If you use a mobile device -- a laptop, a cell phone -- you know how great it can be to stay connected on the go. But as we've seen with the Apple iPhone and even with RSS feeds on the Nissan Leaf, mobility often comes with its share of privacy headaches. The latest issue? Google Street View, which in addition to its previous privacy transgressions, may have also logged the location of your mobile device and shared it with the world. Oops.

The basics

It's impossible to deny: many of us are hooked on mobile services, and our addiction is only getting worse. Problem is, for mobile to work properly, we have to make ourselves a little vulnerable. After all, how can we check in on Foursquare if the app can't find us on a map? How is Google Maps going to get us to grandma's house if we don't tell Google where we are in the first place?

For these services to improve, Google in particular logs the location of certain devices. For example, you might recall that Google Street View got the smackdown in countries around the globe when those countries learned that Google's roving cars were collecting the locations of both cell towers and wifi hotspots.
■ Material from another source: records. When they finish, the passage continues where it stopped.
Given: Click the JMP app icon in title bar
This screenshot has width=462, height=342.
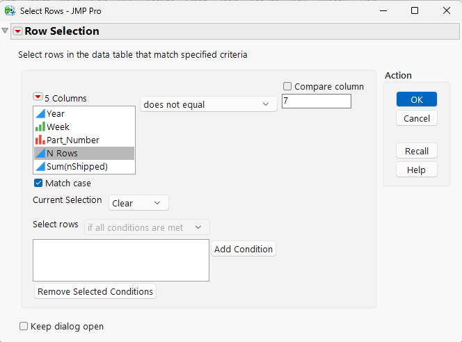Looking at the screenshot, I should tap(10, 11).
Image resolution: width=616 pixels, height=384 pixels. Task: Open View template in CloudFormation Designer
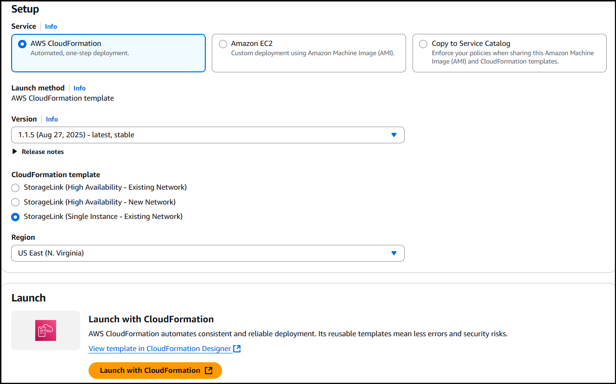(159, 349)
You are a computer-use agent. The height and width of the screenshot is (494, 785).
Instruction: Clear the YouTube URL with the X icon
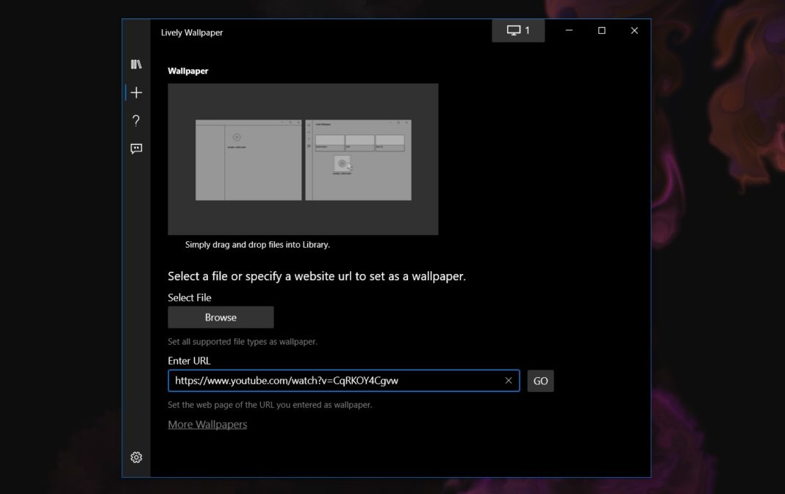tap(508, 380)
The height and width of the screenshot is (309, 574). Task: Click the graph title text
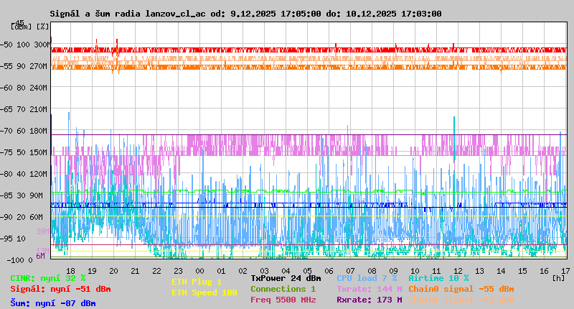(245, 14)
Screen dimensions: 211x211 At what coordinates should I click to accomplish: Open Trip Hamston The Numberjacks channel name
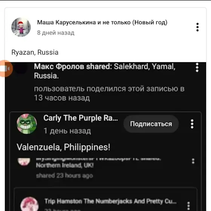click(110, 202)
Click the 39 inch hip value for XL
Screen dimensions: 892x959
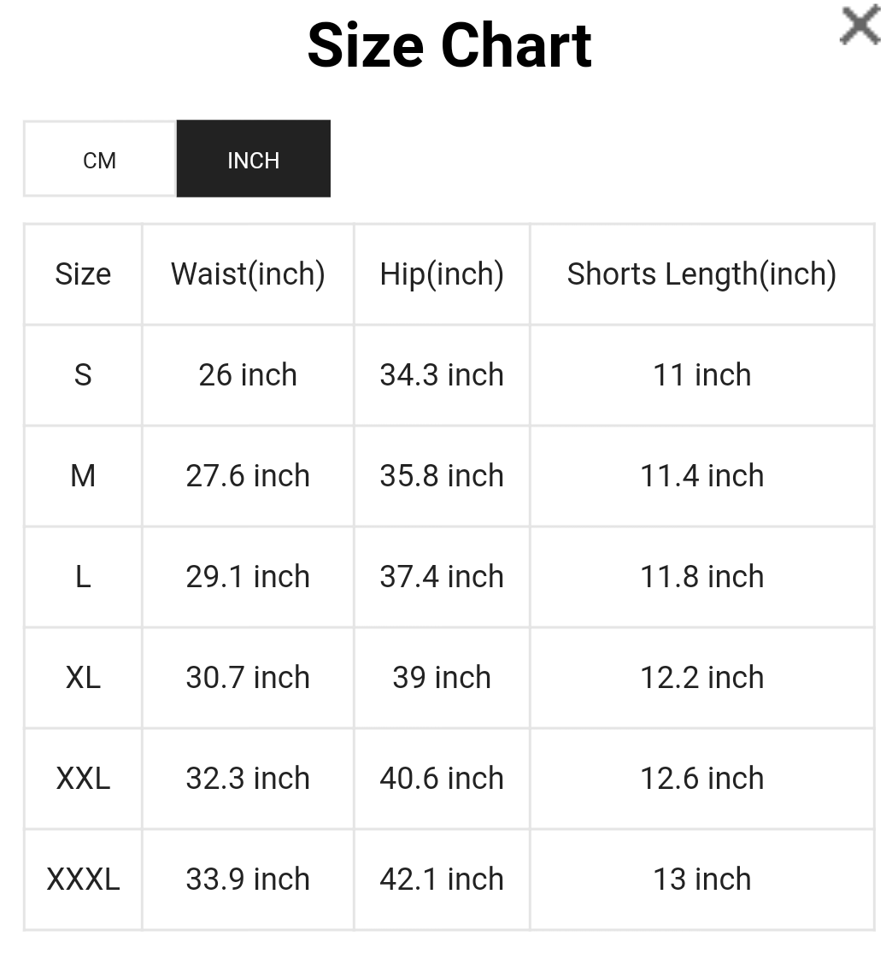441,678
Google's collection of those hotspot sites seems to have been mostly innocent -- the idea being that including those hotspots would give Google more accuracy in pinpointing locations. So, for example, if you were wandering down a city street, and your phone could "see" two cell towers, that would give Google a fairly good idea where you were. But if you could also see a particular wifi network, that would allow Google to triangulate your position with much better accuracy.

Today's problem

Google Street View stopped using its cars to scan for wifi networks because of privacy concerns. (Those were very legit concerns, since Street View collected not only the location of those networks, but also pulled data -- like private emails -- off of them.) But prior to Google pulling the plug, it appears that Street View Cars logged not only the location of access points, and not only private information, but also the MAC addresses of any devices connected to those networks.

MAC addresses are permanent identifiers attached to hardware. If someone has access to the MAC address of another person's phone, laptop, or other device, she can use that data to pinpoint recent locations of that device using a Google database -- or rather, could've done so, since Google seems to have addressed the problem.

However, there's reason to believe that Google may still have MAC addresses floating around in their databases. If so, clever computer types could be able to track down those devices using an API or two.

More troubling? While Google may have put the brakes on having Street View Cars collect wifi network data, it appears that Google still collects wifi data through its international network of Android phones (which is creepy in a Skynet way). The level of detail collected and transmitted by those phones is far more limited than when it was being done via Street View, but it's still there.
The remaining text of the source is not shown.